Segment Start: SUPPLIED INFORMATION
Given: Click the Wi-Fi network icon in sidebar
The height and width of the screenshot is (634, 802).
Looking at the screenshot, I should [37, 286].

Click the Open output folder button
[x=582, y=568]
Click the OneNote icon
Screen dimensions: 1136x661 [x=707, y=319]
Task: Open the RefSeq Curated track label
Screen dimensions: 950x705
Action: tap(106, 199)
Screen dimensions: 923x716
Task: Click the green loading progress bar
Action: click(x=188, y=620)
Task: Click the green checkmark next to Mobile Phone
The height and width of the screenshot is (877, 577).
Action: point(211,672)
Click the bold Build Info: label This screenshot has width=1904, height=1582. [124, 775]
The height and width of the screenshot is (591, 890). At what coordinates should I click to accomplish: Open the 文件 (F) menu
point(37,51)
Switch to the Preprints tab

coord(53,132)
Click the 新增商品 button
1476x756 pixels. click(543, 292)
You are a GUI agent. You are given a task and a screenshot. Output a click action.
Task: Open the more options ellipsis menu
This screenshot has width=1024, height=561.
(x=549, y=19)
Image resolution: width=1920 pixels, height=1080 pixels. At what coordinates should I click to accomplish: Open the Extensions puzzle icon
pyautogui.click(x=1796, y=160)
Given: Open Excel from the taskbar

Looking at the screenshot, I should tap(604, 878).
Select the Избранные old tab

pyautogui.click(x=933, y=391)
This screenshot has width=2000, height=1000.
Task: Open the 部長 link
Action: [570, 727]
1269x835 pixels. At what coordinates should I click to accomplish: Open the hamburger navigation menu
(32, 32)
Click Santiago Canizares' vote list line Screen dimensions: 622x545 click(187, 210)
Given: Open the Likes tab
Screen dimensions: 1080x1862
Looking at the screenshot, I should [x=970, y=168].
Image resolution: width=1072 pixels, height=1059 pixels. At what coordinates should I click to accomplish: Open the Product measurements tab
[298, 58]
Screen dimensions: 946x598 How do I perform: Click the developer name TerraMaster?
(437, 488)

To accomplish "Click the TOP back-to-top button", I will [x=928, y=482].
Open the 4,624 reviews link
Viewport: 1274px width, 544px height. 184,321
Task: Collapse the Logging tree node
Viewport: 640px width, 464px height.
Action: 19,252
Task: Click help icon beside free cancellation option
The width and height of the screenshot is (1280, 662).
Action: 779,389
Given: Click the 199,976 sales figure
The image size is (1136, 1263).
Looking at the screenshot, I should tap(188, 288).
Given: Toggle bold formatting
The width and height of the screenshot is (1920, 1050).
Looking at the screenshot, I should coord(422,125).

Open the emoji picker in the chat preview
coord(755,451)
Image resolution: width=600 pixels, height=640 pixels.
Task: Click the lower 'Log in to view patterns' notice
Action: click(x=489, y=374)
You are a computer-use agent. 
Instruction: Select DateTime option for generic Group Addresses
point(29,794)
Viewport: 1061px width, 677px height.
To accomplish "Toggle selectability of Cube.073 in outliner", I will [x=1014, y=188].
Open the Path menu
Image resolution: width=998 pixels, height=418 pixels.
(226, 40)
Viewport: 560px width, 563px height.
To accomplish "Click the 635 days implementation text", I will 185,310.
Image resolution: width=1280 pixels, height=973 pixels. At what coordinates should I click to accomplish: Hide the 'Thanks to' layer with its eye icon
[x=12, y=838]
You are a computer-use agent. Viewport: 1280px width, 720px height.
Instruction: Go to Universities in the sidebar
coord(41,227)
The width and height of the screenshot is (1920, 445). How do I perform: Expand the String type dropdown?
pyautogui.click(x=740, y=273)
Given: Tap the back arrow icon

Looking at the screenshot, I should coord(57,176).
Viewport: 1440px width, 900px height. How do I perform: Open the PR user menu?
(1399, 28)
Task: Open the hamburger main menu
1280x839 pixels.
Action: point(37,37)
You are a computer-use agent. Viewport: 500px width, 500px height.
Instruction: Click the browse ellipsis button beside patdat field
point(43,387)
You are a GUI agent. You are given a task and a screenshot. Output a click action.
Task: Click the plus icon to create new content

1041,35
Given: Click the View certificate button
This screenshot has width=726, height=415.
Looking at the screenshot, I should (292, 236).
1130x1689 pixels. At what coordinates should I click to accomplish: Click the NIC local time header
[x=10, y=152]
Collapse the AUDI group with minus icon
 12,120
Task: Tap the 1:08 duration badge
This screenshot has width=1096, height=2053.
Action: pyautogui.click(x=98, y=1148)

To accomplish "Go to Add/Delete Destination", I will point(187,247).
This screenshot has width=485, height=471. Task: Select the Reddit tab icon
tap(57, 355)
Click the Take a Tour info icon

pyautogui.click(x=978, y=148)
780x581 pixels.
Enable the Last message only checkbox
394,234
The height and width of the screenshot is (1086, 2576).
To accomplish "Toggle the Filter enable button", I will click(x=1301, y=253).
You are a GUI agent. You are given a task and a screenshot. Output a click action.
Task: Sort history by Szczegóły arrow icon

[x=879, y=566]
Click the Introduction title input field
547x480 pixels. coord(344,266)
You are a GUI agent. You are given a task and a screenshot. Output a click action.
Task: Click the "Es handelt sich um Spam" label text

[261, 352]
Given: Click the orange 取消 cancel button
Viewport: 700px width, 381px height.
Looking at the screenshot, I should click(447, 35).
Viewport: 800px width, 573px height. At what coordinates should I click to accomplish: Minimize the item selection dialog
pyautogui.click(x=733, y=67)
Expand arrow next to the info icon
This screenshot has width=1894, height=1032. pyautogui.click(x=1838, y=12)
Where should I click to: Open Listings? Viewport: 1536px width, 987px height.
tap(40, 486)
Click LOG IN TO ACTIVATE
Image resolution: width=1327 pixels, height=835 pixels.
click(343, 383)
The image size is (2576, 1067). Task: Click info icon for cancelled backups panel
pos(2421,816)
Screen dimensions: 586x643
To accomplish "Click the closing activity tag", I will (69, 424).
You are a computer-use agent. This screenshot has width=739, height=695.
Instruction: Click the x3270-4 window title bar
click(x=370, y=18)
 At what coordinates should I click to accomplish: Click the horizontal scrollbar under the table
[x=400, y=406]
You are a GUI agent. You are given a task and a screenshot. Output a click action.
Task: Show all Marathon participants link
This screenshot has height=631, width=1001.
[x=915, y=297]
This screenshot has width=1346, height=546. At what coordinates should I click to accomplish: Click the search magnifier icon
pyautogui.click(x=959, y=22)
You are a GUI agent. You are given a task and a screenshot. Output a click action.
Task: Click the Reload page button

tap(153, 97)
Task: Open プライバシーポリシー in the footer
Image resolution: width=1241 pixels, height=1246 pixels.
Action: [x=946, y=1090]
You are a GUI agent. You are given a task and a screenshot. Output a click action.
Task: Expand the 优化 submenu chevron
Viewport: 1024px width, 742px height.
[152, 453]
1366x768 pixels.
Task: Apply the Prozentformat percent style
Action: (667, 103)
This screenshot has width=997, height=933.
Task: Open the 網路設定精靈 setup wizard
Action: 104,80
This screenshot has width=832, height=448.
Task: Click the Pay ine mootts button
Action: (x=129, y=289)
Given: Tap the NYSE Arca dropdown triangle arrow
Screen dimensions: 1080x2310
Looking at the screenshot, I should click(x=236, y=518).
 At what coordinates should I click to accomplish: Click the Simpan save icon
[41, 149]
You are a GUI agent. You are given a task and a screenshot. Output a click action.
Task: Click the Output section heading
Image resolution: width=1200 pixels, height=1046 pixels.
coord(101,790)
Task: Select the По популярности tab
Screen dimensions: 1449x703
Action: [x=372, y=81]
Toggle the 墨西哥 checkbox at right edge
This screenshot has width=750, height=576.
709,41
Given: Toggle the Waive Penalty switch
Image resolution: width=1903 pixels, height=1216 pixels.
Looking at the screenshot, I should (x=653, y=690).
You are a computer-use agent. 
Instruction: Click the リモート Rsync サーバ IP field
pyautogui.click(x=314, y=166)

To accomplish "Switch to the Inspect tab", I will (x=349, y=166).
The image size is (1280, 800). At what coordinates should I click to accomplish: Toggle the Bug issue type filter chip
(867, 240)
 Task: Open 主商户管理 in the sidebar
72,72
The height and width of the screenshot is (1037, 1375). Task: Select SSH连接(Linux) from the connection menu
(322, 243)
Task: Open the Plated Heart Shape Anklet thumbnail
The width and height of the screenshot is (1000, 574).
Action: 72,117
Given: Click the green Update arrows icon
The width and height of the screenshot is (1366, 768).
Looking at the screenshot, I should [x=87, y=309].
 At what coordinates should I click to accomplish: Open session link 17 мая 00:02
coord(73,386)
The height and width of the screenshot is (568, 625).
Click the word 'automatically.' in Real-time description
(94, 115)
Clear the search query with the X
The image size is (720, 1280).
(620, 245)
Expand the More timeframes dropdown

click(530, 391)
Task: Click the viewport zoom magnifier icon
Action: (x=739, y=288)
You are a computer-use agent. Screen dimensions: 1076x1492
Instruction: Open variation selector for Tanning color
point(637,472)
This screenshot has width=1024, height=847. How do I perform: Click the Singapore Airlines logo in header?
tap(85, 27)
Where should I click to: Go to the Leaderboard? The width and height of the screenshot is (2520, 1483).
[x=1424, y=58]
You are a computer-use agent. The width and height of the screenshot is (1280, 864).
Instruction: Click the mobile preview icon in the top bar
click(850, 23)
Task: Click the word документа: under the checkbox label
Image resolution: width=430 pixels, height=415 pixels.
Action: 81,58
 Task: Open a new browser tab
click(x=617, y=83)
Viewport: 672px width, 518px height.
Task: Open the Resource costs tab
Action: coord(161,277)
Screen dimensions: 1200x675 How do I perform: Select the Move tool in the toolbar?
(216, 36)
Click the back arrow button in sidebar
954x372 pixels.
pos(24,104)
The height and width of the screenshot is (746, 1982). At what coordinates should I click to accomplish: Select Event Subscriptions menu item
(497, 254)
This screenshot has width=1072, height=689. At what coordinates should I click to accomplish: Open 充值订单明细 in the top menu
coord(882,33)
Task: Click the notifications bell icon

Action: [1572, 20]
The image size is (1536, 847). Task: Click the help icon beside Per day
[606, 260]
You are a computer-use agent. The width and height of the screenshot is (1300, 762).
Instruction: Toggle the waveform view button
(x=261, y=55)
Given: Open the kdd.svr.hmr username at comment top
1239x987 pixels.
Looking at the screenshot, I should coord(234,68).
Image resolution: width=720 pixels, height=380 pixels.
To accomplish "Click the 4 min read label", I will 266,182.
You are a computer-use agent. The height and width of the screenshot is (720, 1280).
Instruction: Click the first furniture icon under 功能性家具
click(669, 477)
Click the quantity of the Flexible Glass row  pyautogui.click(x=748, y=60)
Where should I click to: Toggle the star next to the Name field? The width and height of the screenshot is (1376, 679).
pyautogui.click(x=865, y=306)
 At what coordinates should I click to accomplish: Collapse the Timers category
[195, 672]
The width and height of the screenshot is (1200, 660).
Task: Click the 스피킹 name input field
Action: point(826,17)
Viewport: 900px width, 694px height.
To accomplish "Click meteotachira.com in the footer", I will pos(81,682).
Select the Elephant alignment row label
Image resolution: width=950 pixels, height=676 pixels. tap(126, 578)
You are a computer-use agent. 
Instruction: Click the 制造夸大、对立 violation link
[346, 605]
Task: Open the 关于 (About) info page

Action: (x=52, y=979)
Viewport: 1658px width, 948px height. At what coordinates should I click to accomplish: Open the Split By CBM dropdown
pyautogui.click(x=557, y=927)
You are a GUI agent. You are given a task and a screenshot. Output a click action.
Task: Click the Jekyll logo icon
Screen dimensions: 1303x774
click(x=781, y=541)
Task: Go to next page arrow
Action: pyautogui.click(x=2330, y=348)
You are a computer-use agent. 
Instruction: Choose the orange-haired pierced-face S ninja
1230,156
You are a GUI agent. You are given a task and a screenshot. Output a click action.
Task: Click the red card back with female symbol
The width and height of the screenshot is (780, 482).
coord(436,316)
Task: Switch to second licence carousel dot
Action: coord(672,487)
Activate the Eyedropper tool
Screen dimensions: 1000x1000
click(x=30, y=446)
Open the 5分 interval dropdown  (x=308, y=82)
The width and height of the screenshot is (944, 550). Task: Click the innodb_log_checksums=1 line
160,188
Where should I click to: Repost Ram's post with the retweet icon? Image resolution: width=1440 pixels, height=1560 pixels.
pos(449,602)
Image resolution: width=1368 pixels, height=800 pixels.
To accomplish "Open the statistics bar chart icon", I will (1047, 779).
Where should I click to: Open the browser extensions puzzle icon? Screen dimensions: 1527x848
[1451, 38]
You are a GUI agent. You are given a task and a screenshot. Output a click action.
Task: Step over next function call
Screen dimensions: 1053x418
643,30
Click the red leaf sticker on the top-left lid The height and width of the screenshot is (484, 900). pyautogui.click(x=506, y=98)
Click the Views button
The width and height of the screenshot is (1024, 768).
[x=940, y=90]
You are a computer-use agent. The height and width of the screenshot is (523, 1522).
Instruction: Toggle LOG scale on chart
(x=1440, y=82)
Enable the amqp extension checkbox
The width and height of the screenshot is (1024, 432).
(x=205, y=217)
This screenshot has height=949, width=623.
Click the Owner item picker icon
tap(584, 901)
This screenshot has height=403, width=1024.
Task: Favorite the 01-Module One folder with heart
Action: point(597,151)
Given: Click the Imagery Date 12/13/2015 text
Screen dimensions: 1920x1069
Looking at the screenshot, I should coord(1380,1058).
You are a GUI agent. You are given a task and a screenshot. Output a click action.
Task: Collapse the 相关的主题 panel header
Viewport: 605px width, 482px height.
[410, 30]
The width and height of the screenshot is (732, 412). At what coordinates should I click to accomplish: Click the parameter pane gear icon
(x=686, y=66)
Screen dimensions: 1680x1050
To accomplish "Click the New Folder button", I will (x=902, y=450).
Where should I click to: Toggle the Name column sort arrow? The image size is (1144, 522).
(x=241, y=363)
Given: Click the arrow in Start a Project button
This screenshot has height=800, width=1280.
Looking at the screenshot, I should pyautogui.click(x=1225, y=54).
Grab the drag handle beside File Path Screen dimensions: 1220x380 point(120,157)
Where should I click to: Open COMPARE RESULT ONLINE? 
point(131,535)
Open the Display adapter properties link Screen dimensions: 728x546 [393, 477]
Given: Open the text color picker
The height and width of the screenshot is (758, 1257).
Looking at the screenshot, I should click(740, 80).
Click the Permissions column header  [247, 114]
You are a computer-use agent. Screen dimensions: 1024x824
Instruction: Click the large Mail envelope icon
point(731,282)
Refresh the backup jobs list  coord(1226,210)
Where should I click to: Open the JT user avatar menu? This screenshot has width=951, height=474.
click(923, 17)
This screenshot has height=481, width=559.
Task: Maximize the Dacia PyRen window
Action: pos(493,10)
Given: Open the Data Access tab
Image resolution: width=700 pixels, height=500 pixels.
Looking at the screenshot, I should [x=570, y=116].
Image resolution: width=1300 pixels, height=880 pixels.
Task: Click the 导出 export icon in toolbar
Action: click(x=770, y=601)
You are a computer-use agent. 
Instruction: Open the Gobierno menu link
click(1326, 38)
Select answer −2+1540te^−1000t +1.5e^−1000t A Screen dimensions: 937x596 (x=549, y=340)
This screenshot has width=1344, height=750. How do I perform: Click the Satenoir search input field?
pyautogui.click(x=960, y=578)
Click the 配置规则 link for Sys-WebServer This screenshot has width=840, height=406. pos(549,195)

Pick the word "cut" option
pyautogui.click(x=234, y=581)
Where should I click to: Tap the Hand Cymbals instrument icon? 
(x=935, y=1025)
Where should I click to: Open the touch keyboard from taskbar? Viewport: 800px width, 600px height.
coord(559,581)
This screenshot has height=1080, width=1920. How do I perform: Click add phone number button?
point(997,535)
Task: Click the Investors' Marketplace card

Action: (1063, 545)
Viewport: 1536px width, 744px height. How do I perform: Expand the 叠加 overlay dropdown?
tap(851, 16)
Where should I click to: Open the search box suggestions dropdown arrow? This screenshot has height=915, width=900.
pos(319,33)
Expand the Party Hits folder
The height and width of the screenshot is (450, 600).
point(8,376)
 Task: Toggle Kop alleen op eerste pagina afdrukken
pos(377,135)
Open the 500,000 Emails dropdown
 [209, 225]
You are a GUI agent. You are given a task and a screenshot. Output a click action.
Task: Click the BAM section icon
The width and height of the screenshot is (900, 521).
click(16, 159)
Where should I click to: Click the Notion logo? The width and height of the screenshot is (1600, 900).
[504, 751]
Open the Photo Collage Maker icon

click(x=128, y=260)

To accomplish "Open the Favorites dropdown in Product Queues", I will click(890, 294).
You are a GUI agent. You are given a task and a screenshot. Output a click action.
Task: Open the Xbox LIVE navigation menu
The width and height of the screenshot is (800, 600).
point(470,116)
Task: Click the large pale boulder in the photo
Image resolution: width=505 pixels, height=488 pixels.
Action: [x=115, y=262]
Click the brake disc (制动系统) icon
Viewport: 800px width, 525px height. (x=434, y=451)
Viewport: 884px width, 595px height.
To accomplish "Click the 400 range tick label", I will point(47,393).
Segment End: SUPPLIED INFORMATION
EXERCISE GOAL –
Search the records above for the string "bold" and copy each line that holds it.

OUTPUT OF THE EXERCISE –
Click the bold Build Info: label This screenshot has width=1904, height=1582. [124, 775]
Given: Toggle bold formatting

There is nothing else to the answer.